Lobular carcinoma in situ (LCIS, lobular neoplasia): The term, “in situ,” refers to extent of threshold level. LCIS, thus has high chance to develop into frank BC. LCIS is a sharp increase in the number of cells within the milk glands (lobules) of the breast. Many physicians do not classify LCIS as breast cancer and often encounter LCIS by chance on breast biopsy while investigating an area of concern.
Ductal carcinoma in situ (DCIS):
DCIS, the most common type of non – invasive breast cancer, is confined to the ducts of the breast. DCIS is often first detected on mammogram as microcalcifications (tiny calcium deposits).
Infiltrating lobular carcinoma (ILC):
ILC is also known as invasive lobular carcinoma. ILC begins in the milk glands (lobules) of the breast, but often spreads (metastatizes) to other regions of the body. ILC accounts for 10% to 15% of breast cancers.

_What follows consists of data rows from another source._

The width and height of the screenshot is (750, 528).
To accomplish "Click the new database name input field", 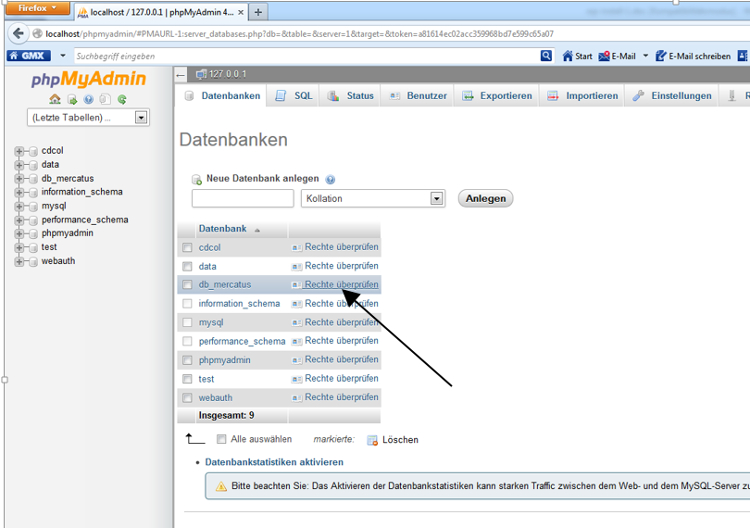I will [x=242, y=198].
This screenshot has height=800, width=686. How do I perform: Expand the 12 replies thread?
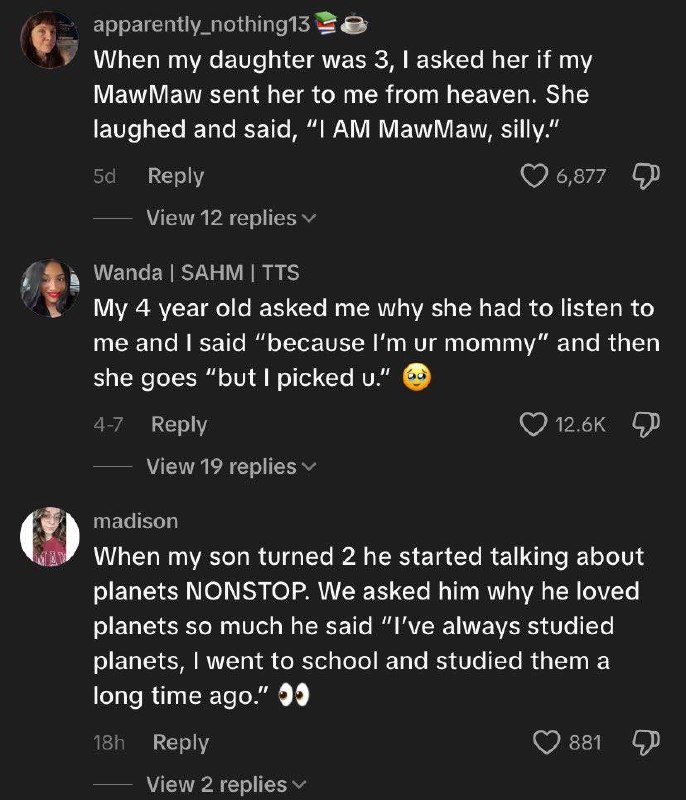point(230,218)
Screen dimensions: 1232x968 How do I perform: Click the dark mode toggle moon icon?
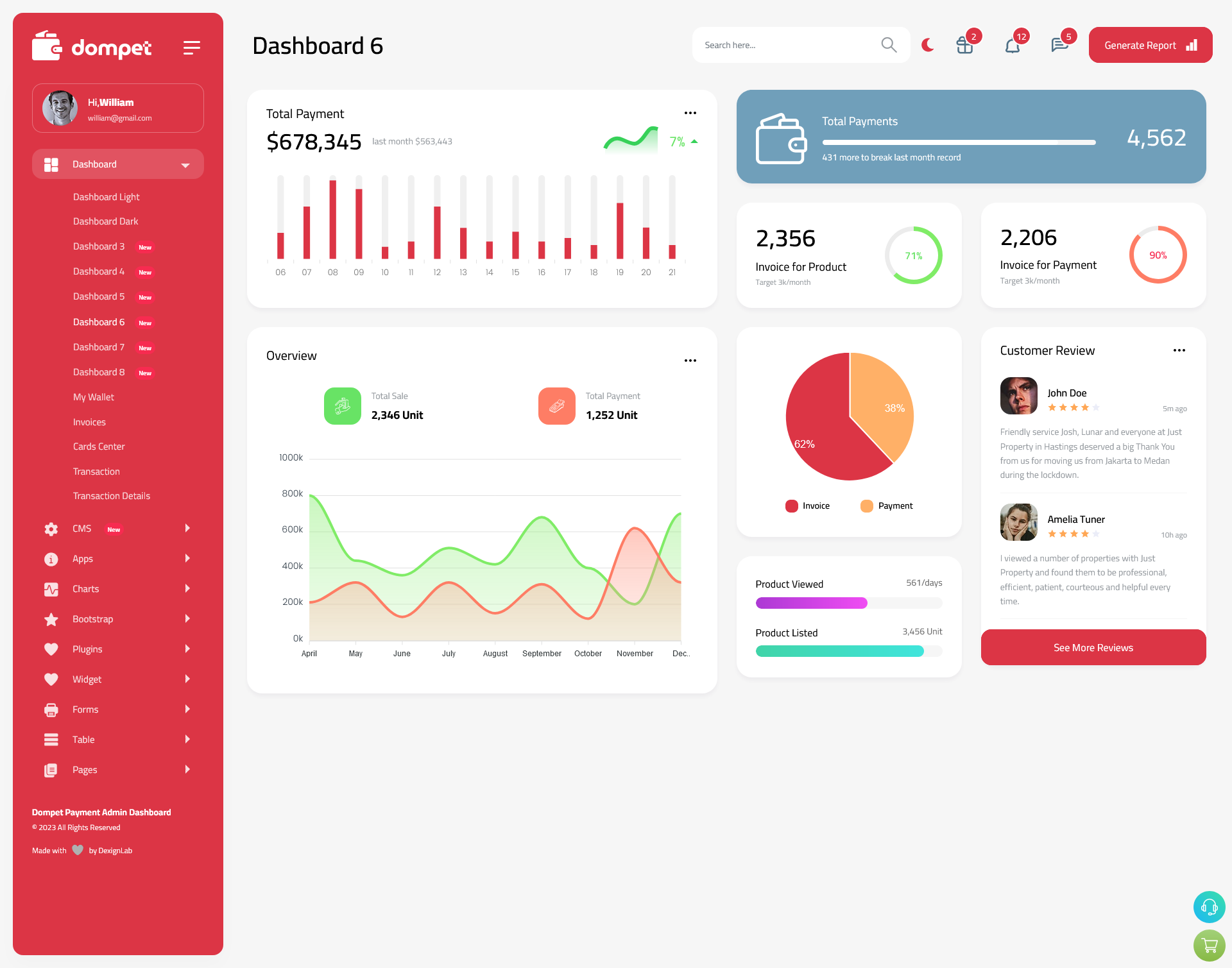[x=928, y=44]
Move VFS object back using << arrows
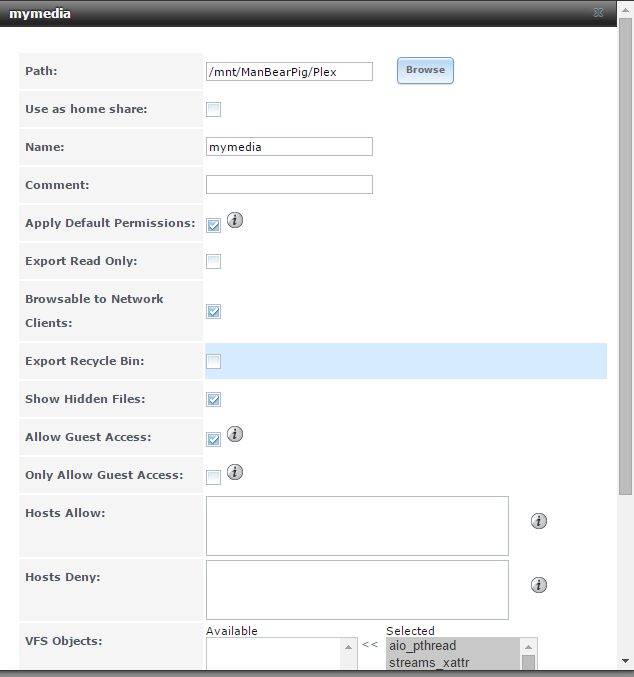The width and height of the screenshot is (634, 677). pos(370,645)
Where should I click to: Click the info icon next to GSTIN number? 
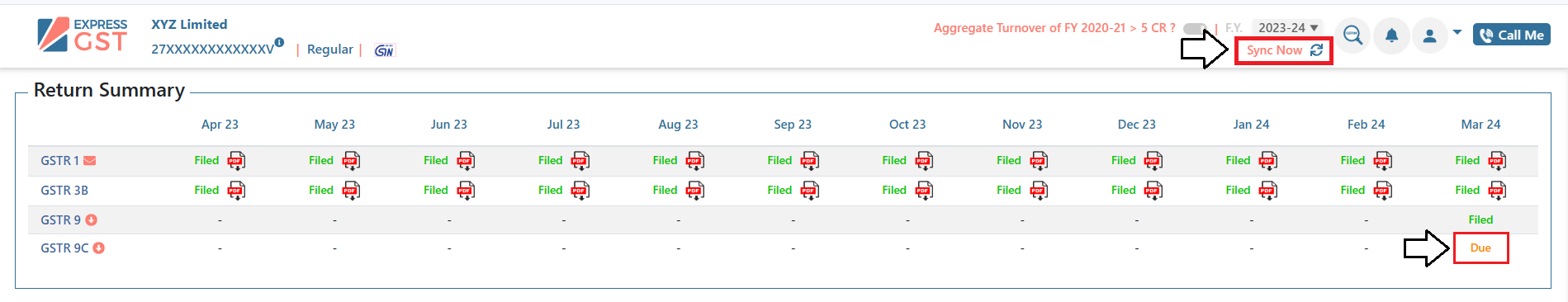tap(279, 42)
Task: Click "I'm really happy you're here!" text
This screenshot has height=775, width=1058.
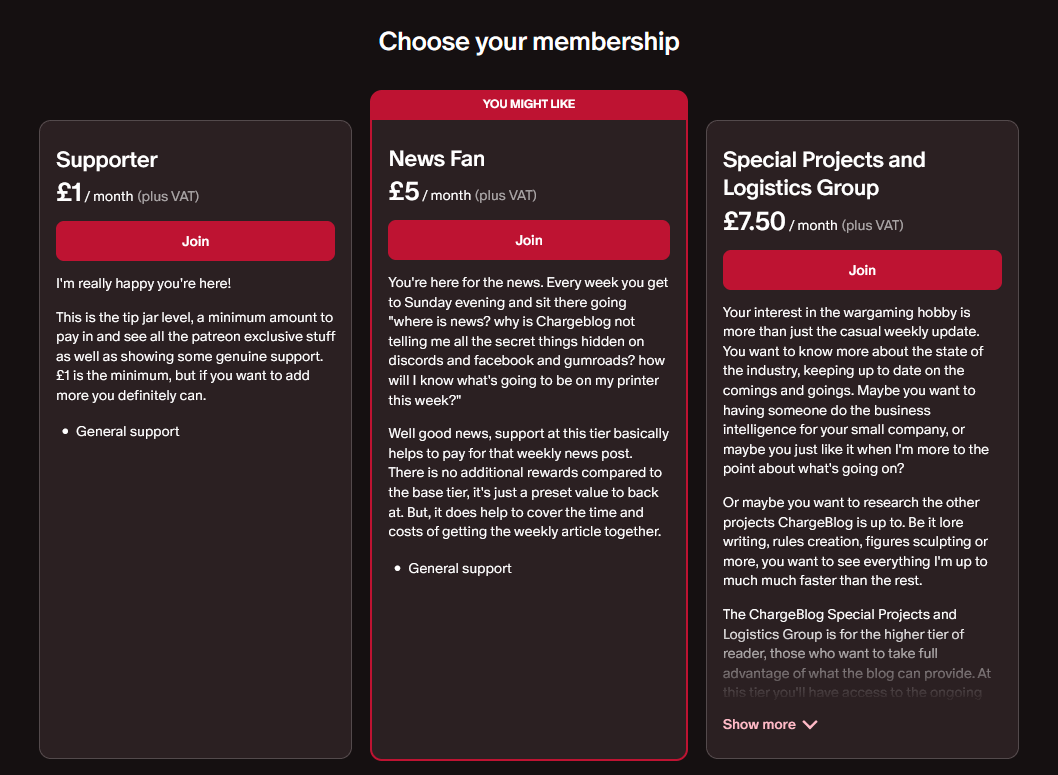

Infiltrating ductal carcinoma (IDC):
IDC is also known as invasive ductal carcinoma. IDC begins in the milk ducts of the breast and penetrates the wall of the duct, invading the fatty tissue of the breast and possibly other regions of the body. IDC is the most common type of breast cancer, accounting for 80% of brest cancer diagnoses.
Medullary carcinoma is an invasive breast cancer that forms a distinct boundary between tumor tissue and normal tissue. Only 5% of breast cancers are medullary carcinoma.
Also called colloid carcinoma, mucinous carcinoma is a rare breast cancer formed by the mucus- producing cancer cells. Women with mucinous carcinoma generally have a better prognosis (expected outcome) than women with more common types of invasive carcinoma.
Tubular carcinomas are a special type of infiltrating (invasive) breast carcinoma. Women with tubular carcinoma generally have a better prognosis (expected outcome) than women with more common types of invasive carcinoma. Tubular carcinomas account for around 2% of breast cancer diagnoses.
Inflammatory breast cancer:
Inflammatory breast cancer is the appearance of inflamed breasts (red and warm) with dimples and/or thick ridges caused by cancer cells blocking lymph vessels or channels in the skin over the breast. Though inflammatory breast cancer is rare (accounting for only 1% of breast cancers), it is extremely fast-growing.
Paget’s disease of the nipple:
A rare form of breast cancer that begins in the milk ducts and spreads to the skin of the nipple and areola, Paget’s disease of the nipple only accounts for about 1% of breast cancers. The breast skin may appear crusted, red, or oozing in women’s prognosis may be better if nipple changes are the only sign of the breast disease and no lump is felt.
Phylloides tumors (also spelled “phyllodes”) are be either benign (non – cancerous) or malignant (cancerous). Phylloides tumors develop in the connective tissues of the breast and may be treated by surgical removal. Phylloides tumors are very rare.